Zig vs D generics
Ola Fosheim Grøstad
ola.fosheim.grostad at gmail.com
Wed Oct 12 13:09:10 UTC 2022
On Wednesday, 12 October 2022 at 12:41:44 UTC, IGotD- wrote:
> Certainly an interesting approach, maybe that's the only thing
> that is needed. Swift does not have @safe/@trusted/@system for
> foreign functions, you just call them so maybe Walter was right
> after all.
It might be the only thing people need for writing regular apps
with a bit of oomph here and there, but the people that use C for
signal processing etc are less likely to look at Swift as a
replacement.
D has some high level features too, but does not evolve in that
direction? It is evolving in the direction of C, it seems.
> Maybe true but that applies for any platform/library. Just look
> what happened to Qt. In the case of Swift, yes the
> Linux/Windows implementations lag behind Apple.

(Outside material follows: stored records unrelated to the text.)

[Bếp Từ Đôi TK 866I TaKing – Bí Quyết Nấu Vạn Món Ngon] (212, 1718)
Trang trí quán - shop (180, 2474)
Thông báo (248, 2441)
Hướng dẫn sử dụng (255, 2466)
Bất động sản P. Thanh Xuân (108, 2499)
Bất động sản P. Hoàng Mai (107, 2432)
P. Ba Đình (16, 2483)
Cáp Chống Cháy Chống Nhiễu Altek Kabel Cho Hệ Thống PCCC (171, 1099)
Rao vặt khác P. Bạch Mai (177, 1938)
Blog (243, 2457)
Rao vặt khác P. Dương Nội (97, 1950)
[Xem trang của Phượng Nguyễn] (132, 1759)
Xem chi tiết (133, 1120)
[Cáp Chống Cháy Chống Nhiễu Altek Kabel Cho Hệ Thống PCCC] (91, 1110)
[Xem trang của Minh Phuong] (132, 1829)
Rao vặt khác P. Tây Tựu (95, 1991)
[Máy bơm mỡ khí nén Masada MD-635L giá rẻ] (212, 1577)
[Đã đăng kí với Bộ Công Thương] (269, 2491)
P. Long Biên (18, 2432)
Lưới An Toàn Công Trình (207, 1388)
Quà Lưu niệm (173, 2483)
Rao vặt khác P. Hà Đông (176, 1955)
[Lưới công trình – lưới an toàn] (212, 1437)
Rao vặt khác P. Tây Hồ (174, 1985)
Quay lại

Yes, the Qt case is interesting as it tells us that GPL isn't
enough when you need a big budget to drive the evolution of a
library.
So maybe the open source community should find some structural
way to have many independent parts that interoperate. You
basically need a set of open source protocol definitions, with
language support, that people can attach their efforts to rather
than being a tiny contributor to a gigantic structure.
The current open source community have these monoliths that are
clogging up the pipelines when they become too large to change
without a commercial entity behind it.
Some "distributed" innovation is certainly needed.